The Trump Administration recently issued new rules regarding the length of short-term health insurance plans, temporary options available to individuals until they are able to enroll in the Affordable Care Act. Under the ACA, such plans were supposed to last three months. Now, they can last 364 days with a renewal option on the last day of the year for up to two more years. In short, the administration has made a transitory solution into a long term option. While the plans are less expensive, sometimes half the cost, they are cheaper for a reason: the plans offer little substantive health care coverage.

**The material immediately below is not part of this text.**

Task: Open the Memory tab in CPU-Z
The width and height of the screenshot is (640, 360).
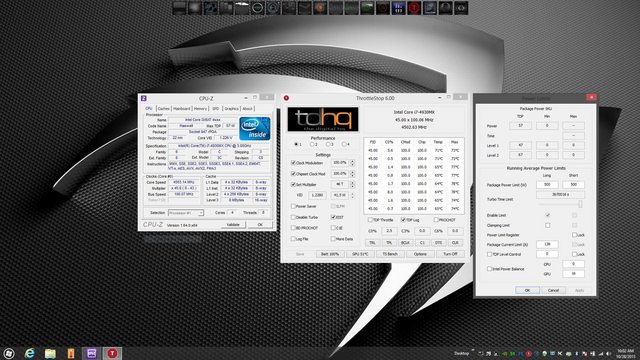Action: [x=200, y=109]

The least expensive short-term plans provide no mental health, substance abuse, or chronic pain coverage, and none of them provide prenatal or maternity coverage. In other words, less is not more in this scenario when you have a real medical need. That’s the reason these short-term plans were only meant to last three months, offering minimal coverage until an individual could enroll in an approved ACA plan.
The appeal for a cheaper health care plan is powerful for people who must make difficult financial decisions every month, like the immediacy of paying rent verses protecting themselves against a potential health care need. For someone with no chronic health issues, the bill to focus on will be the one that keeps a roof over your head. It is the immediate, known reality rather than the unforeseen future that gets the most attention.
However, that unforeseen future needs to be covered simply because it is, in fact, unforeseen. A person’s health insurance is not something that can be treated as an optional checklist because that person does not know what to check off for a given time period. While there are preventative measures a person can take, there is no foolproof way to predict whether or not a bone will break, an artery will clot, or a cell will mutate. So we pay for it, even if we do not have an immediate medical concern, because we may need it at any moment.
Through this process, we create a health economy that takes care of all of us. We pay into the same system even if we do not currently need its benefits and as we do, we keep costs down for the people who do need to use them. Then, should we need to use our benefits in the future, we too will find them at a more affordable rate. To go outside of this system dismantles it, and we both come out with insurance that does not help us cover much at all.
But we are not meant to be on our own when it comes to healing and health. In the Scriptures, the community plays a part in a person receiving healing, particularly from Jesus. A group of men carry a man who cannot move his body to every entrance of a house where Jesus is teaching and they cannot get through the crowd. Yet, they are so committed to the possibility of this man’s healing that they take him up to the roof and let him down through a hole (Luke 5:17-26). And while his healing is not immediate–Jesus speaks of the sin in the crowd before it–healing does come, even in the midst of a ruling authority that has no idea of its sin. But if this man had not been carried, he would not have been healed of his paralysis. Those men helped him get where he needed to go. They helped him get well, even if the process was engulfed in brokenness.
With that, we can agree that while the Affordable Care Act is not perfect, it keeps a piece of this commitment to one another alive in a way that these short-term plans do not it. So let us not abandon it, but work to improve it.